He gives half a smile, though he’s not sure she sees it. “My apologies,” he speaks finally, and shakes his head, expecting some kind of retribution. “Your use of the word beacon… it was simply ironic.”

“Redemption often pairs well with a bit of irony,” she says. Her palm is still held out to him. “Will you take what I offer you?”

“I don’t even know who you are.”

“Then perhaps it is a leap of faith,” she says, and he can hear the smile in her voice.

Irony it is, then.

He takes her hand, and she helps him to his feet.

“You have a ways to go, child,” she says, and he can’t quite bring himself to meet her eyes. “But you are on the right path to reach what you seek. Will you carry my light with you?”

It’s hard not to give that same rueful smile. It is hard to settle on a feeling, here, where he feels as though he’s caught in a dream—not a nightmare, just something that will be a fleeting memory come morning. He’s found that giving oneself to a dream becomes all-consuming. It’s how you start to forget how to tell right from wrong. 

He knows that well enough.

“As you have mentioned, light and I don’t get along very well. In… more ways than one.”  
“Mine is a different kind of light.”

“What is the nature of the luxon?” he asks, and dares to glance at her face. She doesn’t seem surprised by the question, only amused. 

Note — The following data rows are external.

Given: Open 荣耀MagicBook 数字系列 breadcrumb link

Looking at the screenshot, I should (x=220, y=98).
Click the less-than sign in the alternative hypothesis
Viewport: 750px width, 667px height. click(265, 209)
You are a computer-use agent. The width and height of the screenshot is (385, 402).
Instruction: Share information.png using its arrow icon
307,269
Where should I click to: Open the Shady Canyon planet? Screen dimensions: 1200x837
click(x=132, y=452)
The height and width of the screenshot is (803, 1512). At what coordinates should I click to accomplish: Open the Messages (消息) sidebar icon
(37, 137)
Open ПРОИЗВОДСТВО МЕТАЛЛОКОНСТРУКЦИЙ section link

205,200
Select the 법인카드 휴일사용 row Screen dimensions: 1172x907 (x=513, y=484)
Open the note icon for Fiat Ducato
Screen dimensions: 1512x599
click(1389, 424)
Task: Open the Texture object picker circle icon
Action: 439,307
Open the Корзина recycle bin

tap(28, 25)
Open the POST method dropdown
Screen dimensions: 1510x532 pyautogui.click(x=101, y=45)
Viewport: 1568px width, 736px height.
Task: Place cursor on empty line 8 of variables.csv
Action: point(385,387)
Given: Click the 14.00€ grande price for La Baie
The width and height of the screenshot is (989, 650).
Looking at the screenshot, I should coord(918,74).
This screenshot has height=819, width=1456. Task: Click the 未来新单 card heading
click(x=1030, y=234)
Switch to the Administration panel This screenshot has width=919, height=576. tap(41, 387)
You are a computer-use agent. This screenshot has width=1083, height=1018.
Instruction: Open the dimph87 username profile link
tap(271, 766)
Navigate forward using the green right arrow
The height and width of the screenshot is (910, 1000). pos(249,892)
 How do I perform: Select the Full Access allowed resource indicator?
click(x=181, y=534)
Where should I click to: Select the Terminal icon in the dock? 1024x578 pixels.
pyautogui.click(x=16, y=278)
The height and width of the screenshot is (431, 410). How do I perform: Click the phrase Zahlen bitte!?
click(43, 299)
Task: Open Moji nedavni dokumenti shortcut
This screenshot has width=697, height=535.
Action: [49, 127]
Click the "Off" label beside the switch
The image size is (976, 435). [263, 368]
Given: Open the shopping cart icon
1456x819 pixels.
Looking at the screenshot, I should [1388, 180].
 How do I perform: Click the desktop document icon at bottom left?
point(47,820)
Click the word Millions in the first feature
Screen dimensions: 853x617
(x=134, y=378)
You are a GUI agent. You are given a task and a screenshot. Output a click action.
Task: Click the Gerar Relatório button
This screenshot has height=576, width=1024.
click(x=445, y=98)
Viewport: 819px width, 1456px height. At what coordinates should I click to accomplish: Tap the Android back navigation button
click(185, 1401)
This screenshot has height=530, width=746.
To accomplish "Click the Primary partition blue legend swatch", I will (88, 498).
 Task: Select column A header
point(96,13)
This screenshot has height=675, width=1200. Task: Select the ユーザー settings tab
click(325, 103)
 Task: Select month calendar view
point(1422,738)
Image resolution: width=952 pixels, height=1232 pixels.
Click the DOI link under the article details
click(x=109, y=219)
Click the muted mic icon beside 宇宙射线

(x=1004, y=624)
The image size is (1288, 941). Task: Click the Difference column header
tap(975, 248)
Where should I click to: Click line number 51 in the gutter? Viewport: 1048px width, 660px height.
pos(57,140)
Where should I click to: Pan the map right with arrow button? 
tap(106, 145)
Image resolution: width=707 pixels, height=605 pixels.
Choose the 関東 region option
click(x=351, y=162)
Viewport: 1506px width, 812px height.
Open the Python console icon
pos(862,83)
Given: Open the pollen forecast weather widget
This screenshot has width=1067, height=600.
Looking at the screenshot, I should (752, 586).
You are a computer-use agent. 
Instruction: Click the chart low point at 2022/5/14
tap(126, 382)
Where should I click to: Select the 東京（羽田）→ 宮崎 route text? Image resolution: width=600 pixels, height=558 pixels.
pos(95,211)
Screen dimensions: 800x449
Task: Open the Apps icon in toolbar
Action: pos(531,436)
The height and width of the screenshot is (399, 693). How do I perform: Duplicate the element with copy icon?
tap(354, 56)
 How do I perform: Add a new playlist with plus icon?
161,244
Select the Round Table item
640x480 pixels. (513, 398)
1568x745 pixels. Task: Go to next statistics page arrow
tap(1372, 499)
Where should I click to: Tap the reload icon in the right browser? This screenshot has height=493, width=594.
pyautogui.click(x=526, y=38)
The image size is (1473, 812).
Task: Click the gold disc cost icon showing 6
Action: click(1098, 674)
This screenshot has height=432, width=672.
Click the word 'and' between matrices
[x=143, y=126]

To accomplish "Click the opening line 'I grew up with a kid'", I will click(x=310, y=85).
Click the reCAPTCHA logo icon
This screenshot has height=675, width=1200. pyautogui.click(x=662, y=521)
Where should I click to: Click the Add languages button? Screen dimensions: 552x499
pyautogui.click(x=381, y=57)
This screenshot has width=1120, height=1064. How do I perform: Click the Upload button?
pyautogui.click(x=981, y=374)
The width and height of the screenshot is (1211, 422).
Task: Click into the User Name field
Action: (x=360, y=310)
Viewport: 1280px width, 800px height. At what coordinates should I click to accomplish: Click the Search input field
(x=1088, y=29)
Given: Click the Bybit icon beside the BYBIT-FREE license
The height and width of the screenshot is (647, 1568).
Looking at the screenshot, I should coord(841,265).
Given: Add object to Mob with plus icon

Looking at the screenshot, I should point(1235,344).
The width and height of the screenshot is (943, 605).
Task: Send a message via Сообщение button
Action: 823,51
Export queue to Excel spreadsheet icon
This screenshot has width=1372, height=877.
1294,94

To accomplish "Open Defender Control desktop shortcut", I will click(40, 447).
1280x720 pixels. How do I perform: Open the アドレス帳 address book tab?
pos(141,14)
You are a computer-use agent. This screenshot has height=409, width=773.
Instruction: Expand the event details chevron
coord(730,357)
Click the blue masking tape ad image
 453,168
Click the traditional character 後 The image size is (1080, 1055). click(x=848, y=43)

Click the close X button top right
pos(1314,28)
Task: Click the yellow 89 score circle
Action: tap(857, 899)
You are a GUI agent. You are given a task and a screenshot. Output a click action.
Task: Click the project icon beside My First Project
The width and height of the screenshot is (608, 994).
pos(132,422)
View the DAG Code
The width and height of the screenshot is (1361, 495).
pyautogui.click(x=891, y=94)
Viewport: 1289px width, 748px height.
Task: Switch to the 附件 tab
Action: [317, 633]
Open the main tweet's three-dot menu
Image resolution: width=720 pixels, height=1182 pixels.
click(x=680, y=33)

“Perhaps Ioun should’ve claimed you, with the curiosity in your soul,” she says, and her hand is warm when it cups his cheek. “That isn’t an answer I have for you, dear one.”

It’s the answer he’d expected, but he is grateful to know that he is speaking with an honest god. “I…” This was not a choice he would have seen himself making, a year ago, a century ago. “I will carry your light.”

Her smile widens, and all he can feel is the pure bliss of her joy. She points toward the inland horizon, and he follows her gaze, seeing the sky begin to lighten over the island on which they stand. Trees and rock formations obscure the landscape, but towering over it, backlit by the expanding light that seems to come from nothing, an angelic figure with a heart of fire that comes to a spiraling point rises. 

“One day, I will bring you home,” she says, and squeezes his hand that is still in hers. “For now, wake, and learn. The Everlight will be with you.”

And as the sky lightens to a brilliant blue, the light doesn’t hurt his eyes, and he wakes in the dawn among his friends.

The light on the Prime Material plane, with the sun not yet risen, is softer in his gaze now.

He is lying on the ground, and he wonders if, for the first time in his life, he has learned what sleep is. He pushes himself up, finding that for the first time in weeks, the ground they sleep on has not left him sore. In fact, he can’t remember the last time he woke for the day feeling as rested as he does now. 

A blanket slides off of him, and he looks up to see Caduceus sitting turned from him and watching the dawn. “I was meant to take last watch,” he says sheepishly, as he shuffles over to sit beside Caduceus, but his friend only shakes his head.

“The Wildmother sustained me—she was under the impression that it was wise to let you sleep. I felt a presence. A light.”

The gods are now conspiring for his soul, it would seem. In the past, he might’ve scoffed at the idea. Now… it’s comforting to know that someone else is interested in his salvation. “Yes,” he says as he takes his seat and joins Caduceus to watch the sunrise. Caduceus pulls some of the lichen from the shoulder of his armor and holds it out. It glows faintly, a pale, luminescent pink.

“I think you may be able to use this.”

Essek takes it, turning it over in his hand, and with an instinct from somewhere beyond his consciousness, he whispers a few words in undercommon and smashes the moss between his fingers.

His hand glows, like the Everlight’s hand glowed when she offered it to him.

He stares at it as Caduceus pats him on the shoulder. “Congratulations, that’s… that’s really good.”

And he pushes himself to his feet to begin to cook breakfast, while the sun echoes the light in Essek’s palm, and he thinks he has never known warmth like this.

— 

It takes him quite a while to tell the others—even with so much divine energy around them, it is hard to say it out loud to them. Perhaps it has to do with how little he feels he deserves the favor of a god, how little he thinks he has done to earn it, but Sarenrae’s words are burned like light in his eyes: _You are working to do better. That alone makes you worthy._

Perhaps he simply wonders how some of them will take it. 

When a light flares in battle, throwing an arrow meant for him off course, Caleb stares at him, but it is quickly forgotten in the chaos of combat as they are pulled apart yet again. He marries clumsy light with the darkness he wields so effectively. He’d worried, at first, that if the luxon was conscious perhaps his prowess with its magic would wane, but he learns to utilize them in tandem. Besides, a lack of faith has never hindered his use of dunamancy before.

And still he has not had use to heal, and he feels as though he is failing. 

That night, he is on watch with Caleb, as the others fall asleep, and they look up to the night sky. “Do you truly believe that the gods speak with mortals?” he asks softly, and Caleb looks at him with the keen eye that pierced him when he’d seen the light. 

“Strangely enough, you are not the first to ask me such a question,” Caleb answers. “Has a god taken an interest in you?”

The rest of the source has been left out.